Password Encryption

Hello Friends…

         Am creating the employee registration form. while registration the password is not encrypted it directly entered in to the db. While user enter into their own login we have change Password option. on that am using simple update query to change the password with "md5". Now after updating the password is encrypted but I cant login?

Any other logic needed?

whatever I want to encrypt the password!

Help me out.

thank you

When the password is stored as encrypted in the database, and the user wants to log in, you need to encrypt the password he enters and compare to the encrypted version in database.

If you are using the same field in database for the password and the encrypted password, you have to check both the password entered by the user and the encrypted version of it against the database. But that is very bad design :)I suggest you create a new field in the database for the encrypted version of the password, and as the users update/change their passwords, you set the clear text password field to NULL and start using the encrypted version. As you start digging into this security matter, I also suggest you look into salting passwords.

hi paul

Thanks for your suggestion…

   On my case i have 2 application one is for admin and another is for employee. Admin have rights to register the employee. the registered user only acess the employee portal. I encrypt password in the admin portal while registration. and i need to login in the employee portal. 








Now I use [url="http://www.yiiframework.com/wiki/240/authenticating-against-phpass-hashes-with-yii"]this[/url]

in my registration form. when we save in the db the password will be encrypted. But I cant login. While employee enters, authenticate with help of password hash. this authenticate process done in employee portal "useridentity".

This is the case.

change the UserIdentity to authenticate against your User model from DB and compare it.

Hi ahamed… this my user identity… i didnt login…
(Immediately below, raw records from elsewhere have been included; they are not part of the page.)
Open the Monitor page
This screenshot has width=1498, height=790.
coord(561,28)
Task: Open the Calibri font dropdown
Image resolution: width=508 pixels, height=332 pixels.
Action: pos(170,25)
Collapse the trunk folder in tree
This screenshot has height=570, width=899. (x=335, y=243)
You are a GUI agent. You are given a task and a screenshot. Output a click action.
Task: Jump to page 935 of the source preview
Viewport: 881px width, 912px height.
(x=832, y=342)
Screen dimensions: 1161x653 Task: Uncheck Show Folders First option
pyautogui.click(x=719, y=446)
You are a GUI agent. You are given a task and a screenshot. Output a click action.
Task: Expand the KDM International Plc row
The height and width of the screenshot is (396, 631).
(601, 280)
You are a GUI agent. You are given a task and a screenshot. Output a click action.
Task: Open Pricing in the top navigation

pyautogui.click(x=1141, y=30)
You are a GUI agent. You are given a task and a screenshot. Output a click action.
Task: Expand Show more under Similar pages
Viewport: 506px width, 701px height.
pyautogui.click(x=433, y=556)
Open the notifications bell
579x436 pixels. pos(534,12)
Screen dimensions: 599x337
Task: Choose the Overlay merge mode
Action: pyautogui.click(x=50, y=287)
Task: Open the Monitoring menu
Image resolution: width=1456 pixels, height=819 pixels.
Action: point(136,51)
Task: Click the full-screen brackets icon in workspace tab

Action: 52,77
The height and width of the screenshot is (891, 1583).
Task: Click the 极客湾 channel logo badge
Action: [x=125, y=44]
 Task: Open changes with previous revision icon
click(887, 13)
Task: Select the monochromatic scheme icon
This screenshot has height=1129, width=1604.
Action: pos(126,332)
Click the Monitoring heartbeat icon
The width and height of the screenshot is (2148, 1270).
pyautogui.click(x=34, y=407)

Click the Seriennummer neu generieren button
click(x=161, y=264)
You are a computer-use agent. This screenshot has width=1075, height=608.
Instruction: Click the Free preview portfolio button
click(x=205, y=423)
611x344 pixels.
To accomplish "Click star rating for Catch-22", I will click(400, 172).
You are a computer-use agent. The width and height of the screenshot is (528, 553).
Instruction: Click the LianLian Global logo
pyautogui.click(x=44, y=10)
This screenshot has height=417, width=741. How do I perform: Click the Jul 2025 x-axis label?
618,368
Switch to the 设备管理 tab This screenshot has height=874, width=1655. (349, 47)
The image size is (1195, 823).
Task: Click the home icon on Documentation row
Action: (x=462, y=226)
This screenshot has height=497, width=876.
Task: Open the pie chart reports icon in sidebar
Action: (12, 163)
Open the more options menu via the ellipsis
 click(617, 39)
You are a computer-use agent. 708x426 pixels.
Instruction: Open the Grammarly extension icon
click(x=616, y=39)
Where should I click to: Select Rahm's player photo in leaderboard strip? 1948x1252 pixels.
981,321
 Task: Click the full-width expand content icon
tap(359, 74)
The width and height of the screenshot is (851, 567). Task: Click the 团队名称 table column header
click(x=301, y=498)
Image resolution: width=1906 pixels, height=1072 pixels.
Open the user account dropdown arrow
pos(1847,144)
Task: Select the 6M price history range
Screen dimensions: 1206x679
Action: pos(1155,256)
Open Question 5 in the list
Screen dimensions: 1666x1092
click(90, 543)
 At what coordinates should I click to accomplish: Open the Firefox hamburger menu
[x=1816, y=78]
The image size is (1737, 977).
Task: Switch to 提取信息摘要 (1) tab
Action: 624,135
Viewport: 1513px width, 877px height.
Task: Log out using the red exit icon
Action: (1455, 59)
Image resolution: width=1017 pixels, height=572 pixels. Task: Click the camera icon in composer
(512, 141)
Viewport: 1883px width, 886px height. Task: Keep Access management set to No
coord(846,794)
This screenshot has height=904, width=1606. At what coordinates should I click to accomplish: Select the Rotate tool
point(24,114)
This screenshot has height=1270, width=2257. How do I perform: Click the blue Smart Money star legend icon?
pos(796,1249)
class UserIdentity extends CUserIdentity

{

private $_id;


public function authenticate()

{

$record=User::model()->findByAttributes(array(‘username’ => $this->username));

$ph=new PasswordHash(Yii::app()->params[‘phpass’][‘iteration_count_log2’], Yii::app()->params[‘phpass’][‘portable_hashes’]);

if($record===null)

$this->errorCode=self::ERROR_USERNAME_INVALID;

//else if(md5($this->password)!==$record->password && !$ph->CheckPassword($this->password, $record->password))

else if ( $ph->password !== $record->password)





$this->errorCode=self::ERROR_PASSWORD_INVALID;

else

{

                            $this->_id=$record->id;


                            $this->username=$record->username;


                            $this->errorCode=self::ERROR_NONE;


                    }                 


            


            return!$this->errorCode;


    }          


   public function getId() 


	{


            return $this->_id;


			


    }

}

could you post you code snippet using code button(<>) because it makes me to read your snippet more easily

according to the wiki you mentioned in your previous post describes that to verify passwords using the code below that will returns true on equals




    $ph->CheckPassword($this->password, $record->password)



but you are using




    $ph->password !== $record->password




class UserIdentity extends CUserIdentity

{

    private $_id;

    public function authenticate()

{

  $record=User::model()->findByAttributes(array('username' => $this->username));

  $ph=new PasswordHash(Yii::app()->params['phpass']['iteration_count_log2'], Yii::app()->params['phpass']['portable_hashes']);

  if($record===null)

    $this->errorCode=self::ERROR_USERNAME_INVALID;

  //else if(md5($this->password)!==$record->password && !$ph->CheckPassword($this->password, $record->password))

    else if ( $ph->password == $record->password)

	

	//$this->errorCode=self::ERROR_PASSWORD_INVALID;

	echo "bad";

  else

  

   {

                                $this->_id=$record->id;

								$this->password=$record->password;

                                $this->username=$record->username;

                                $this->errorCode=self::ERROR_NONE;

                        }                 

                

                return!$this->errorCode;

        }          

       public function getId() 

		{

                return $this->_id;

				

        }

}

if am using this it will enter with the help of username itself… if i gave wrong password it will entered.

what?

why you cannot use CPasswordHelper provided by Yii. because the wiki you have followed was too old and many of the things are changed so to be smart use CPasswordHelper

now am solve the problem… Am using md5 for the registration form and for the authentication, I changed the password into md5… But also i got error. "md5($model->password)"

       Then i find out where the problem is. there is no problem in &quot;md5(&#036;model-&gt;password)&quot; the problem is in the DB. I intialize PASSWORD varchar(15), that is the problem. Because when encryption the size should be more than 25 so cant compare the password properly it shows error. I changed into varchar(50). now i solve the problem..

thank you ahamad and all the friends.